Contemplating Carl Jung on Neurotic Suffering
Confined to my bed, trying to be a 'good girl' and do as the doctor said, as I have been urged to do by so many, I decided to pick up one of the many unfinished books at my beside and read between naps.
Which is how it is that I was reading Carl Jung's theories about suffering, about the transformational power of true suffering, and the tendancy of people to manufacture useless suffering. He referred to it as a form of childish neurosis, the redundant, compulsive clinging to self-doubt, drama, worry, and anxiety as a replacement for honest confrontation with the deeper anguish that the transience, uncertainty, and loss present in our lives generates. An anguish which awakens us to the signficance of our lives, which shows us the depths of our courage and the inner resources we did not know we had.
In the face of pain and difficulty and loss, we feel overwhelmed, uncertain, adrift. We need to make sense of this pain in some way, to find the resources within ourselves to move beyond it, to find in it an opportunity to grow, to develop our strengths. Many rise to the occurance of suffering in their lives... some do not. Many move on to the next challenge in their lives... and some do not. Some of us cling to the familiar sufferings, never getting past them. But why? Because it is a way of exerting control over our lives. We know, whether consciously or not, that life is suffering, and deeply fearful of our abilities to handle the pain that will come our way, we cling to what we know. Confronted with the familiar, we are secure in our ability to survive it.
But doing this, living this way, caught in a cycle of familiar sufferings, we remain little more than children. Neurotic children, feeling helpless as we continually repeat the same mistakes, suffer the same setbacks--even as something in us demands that things change, fit into out fantasy fairytale visions of how things should be, enabling us to avoid responsibility for our thoughts, attitudes, and actions, laying the blame at the feet of anyone other than ourselves--our parents, our gods, our societies.
And in doing so some never learn the lesson that while pain and loss and uncertainty are inevitable, suffering is not. Suffering is not. Suffering is subjective, it is generated by our psychological responses to our experiences, and thus, it is possible to alleviate suffering, to transform it, to turn it into something transformational and transcendant.
Sometime in the past two years I've come to understand this consciously. Of course, there is often a gap between understanding a thing and acting upon it, and even when acting upon it, there is the necessity of practicing a thing, of becoming proficient at it. I am still bridging that gap, still struggling to leave behind the childish and neurotic clinging to idealistic expectations that create dissatisfaction with the now.

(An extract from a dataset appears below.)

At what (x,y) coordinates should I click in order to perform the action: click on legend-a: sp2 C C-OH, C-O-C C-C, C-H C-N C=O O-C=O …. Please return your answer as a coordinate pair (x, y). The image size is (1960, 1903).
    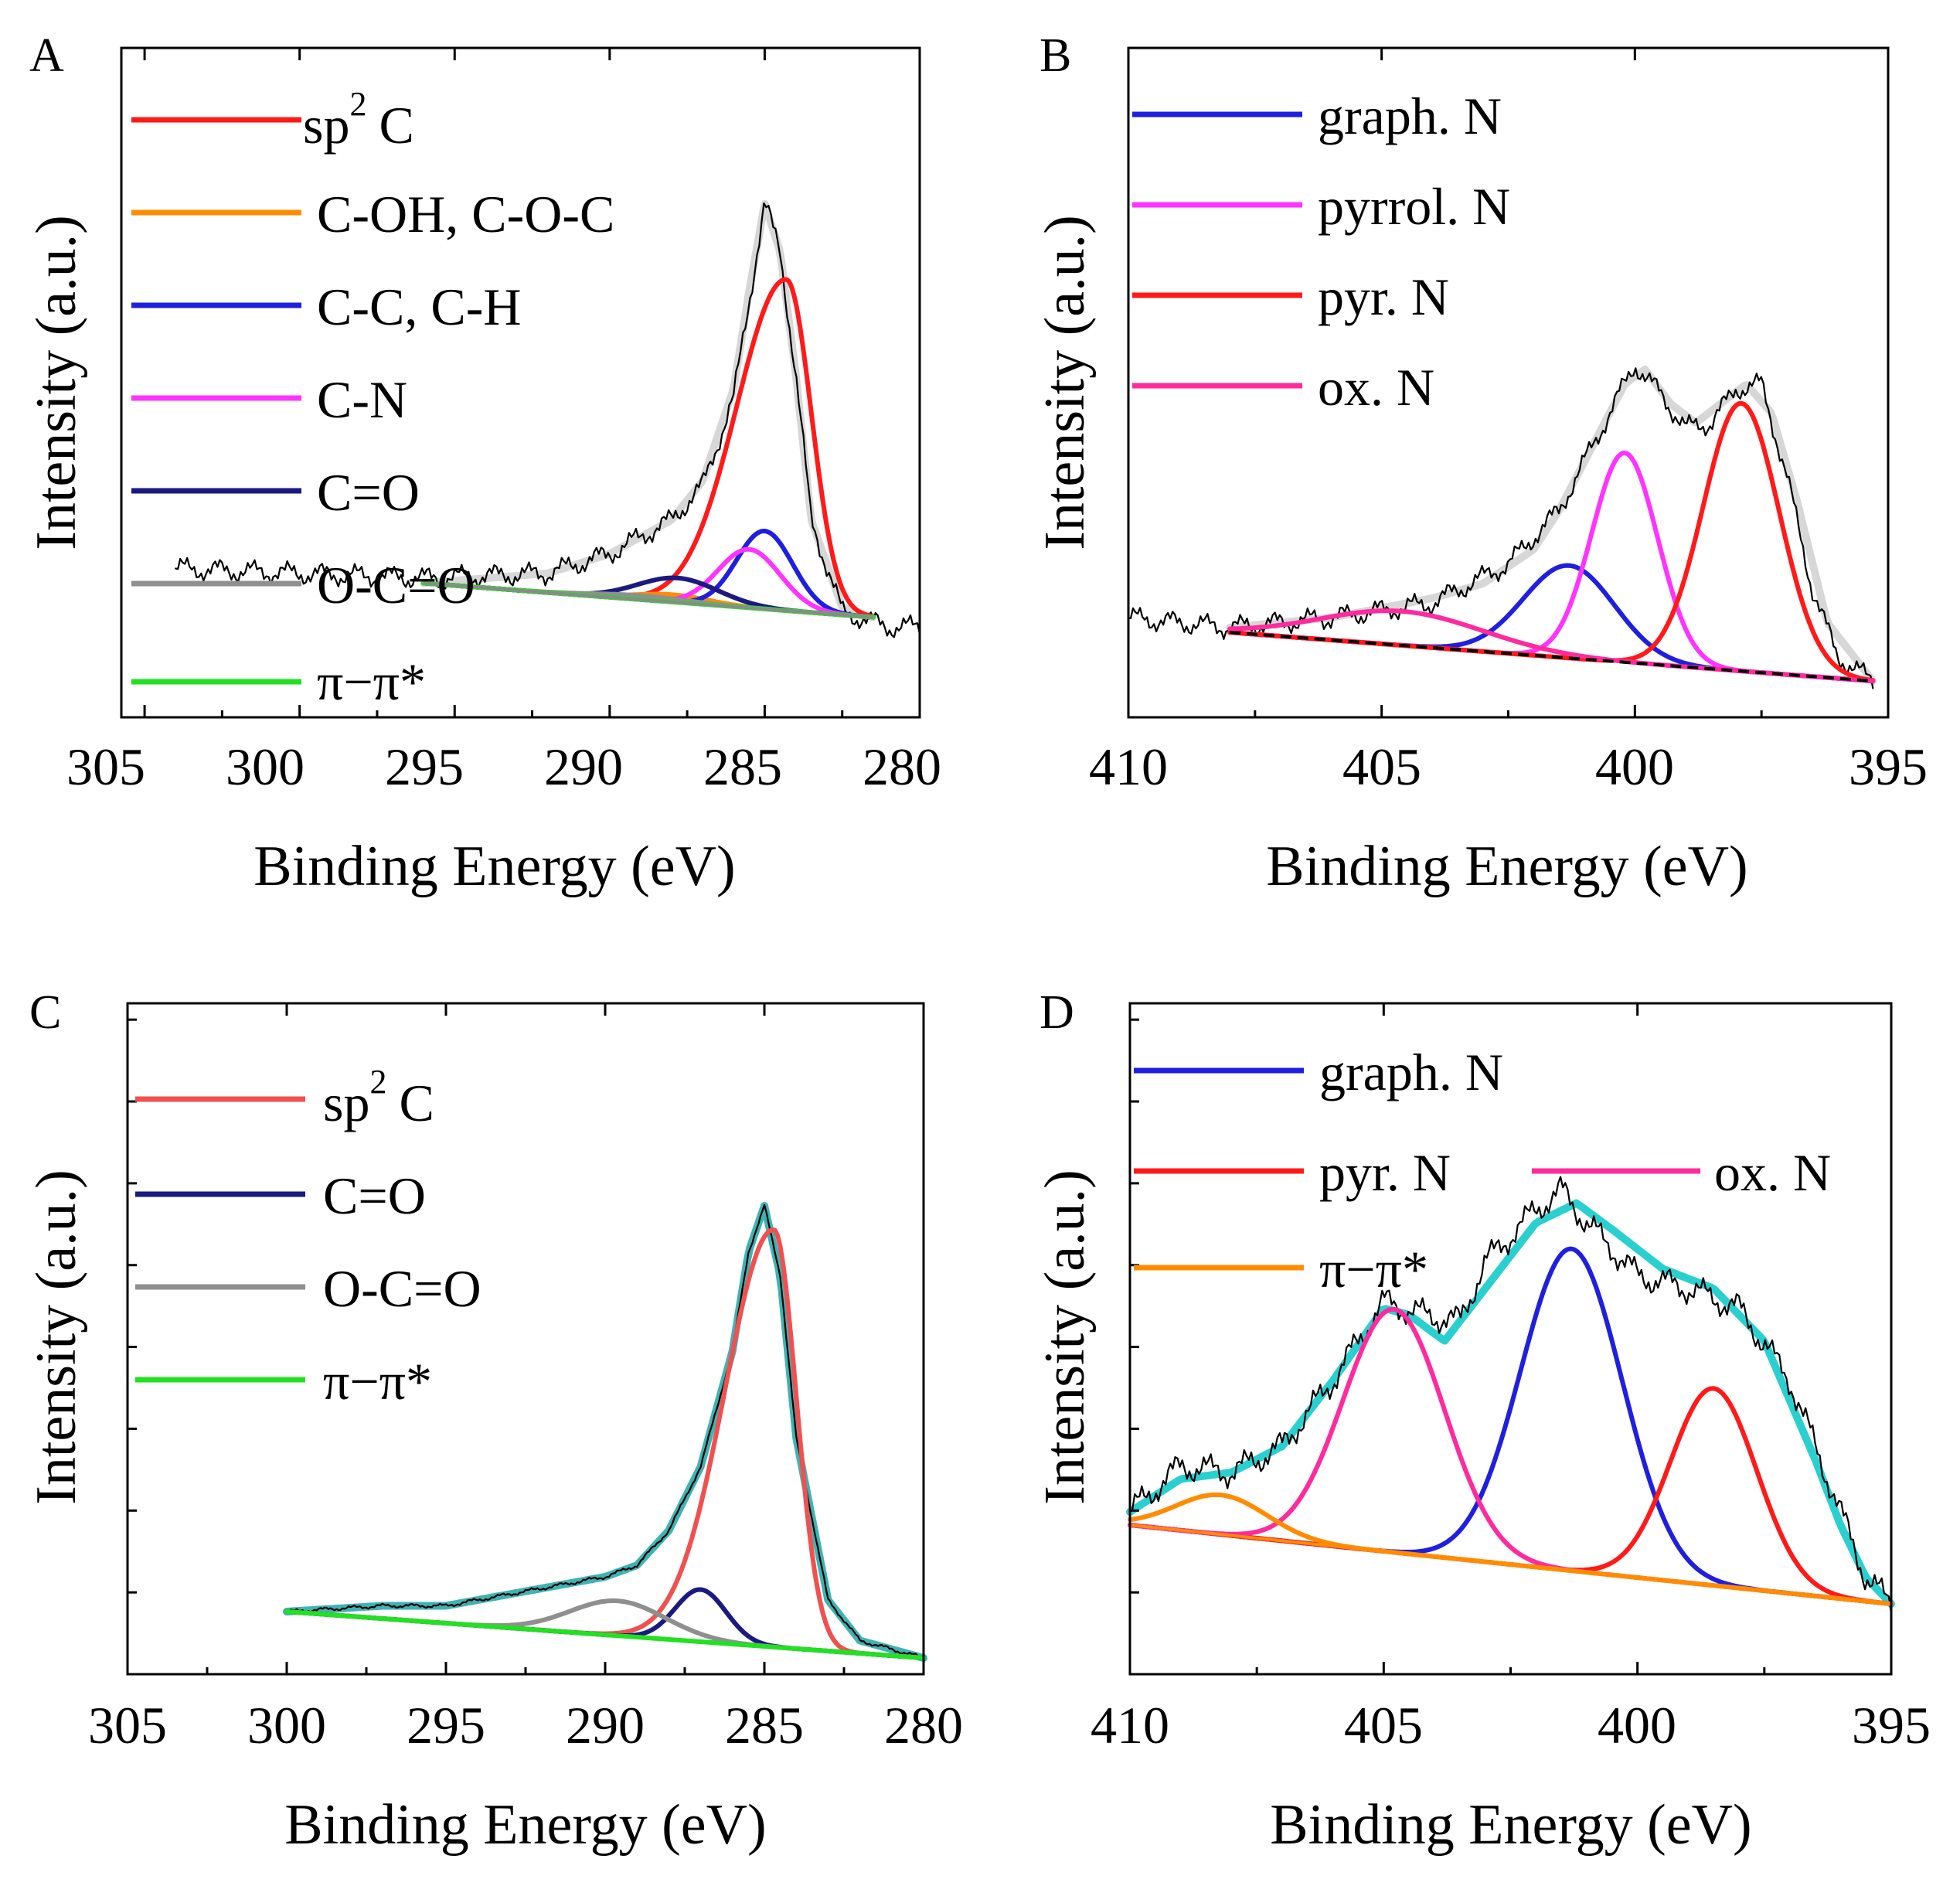
    Looking at the image, I should click on (372, 398).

And the now, the present, this moment--is what I have--and it is by far the most powerful, charged moment of my life.
Conscious of all this, I am carefully evaluating how well I am leaving the neurotic child behind, and how often she rears her golden-blonde head. I love that child, I have embraced her, but her coping mechanisms are out-dated. I must take care not to cling to the familiar sufferings. I've no need to live in a perpetual state of crisis. It is ok to be content, to be at peace, to live in and experience the beauty of life as it happens, free of fearful expectations.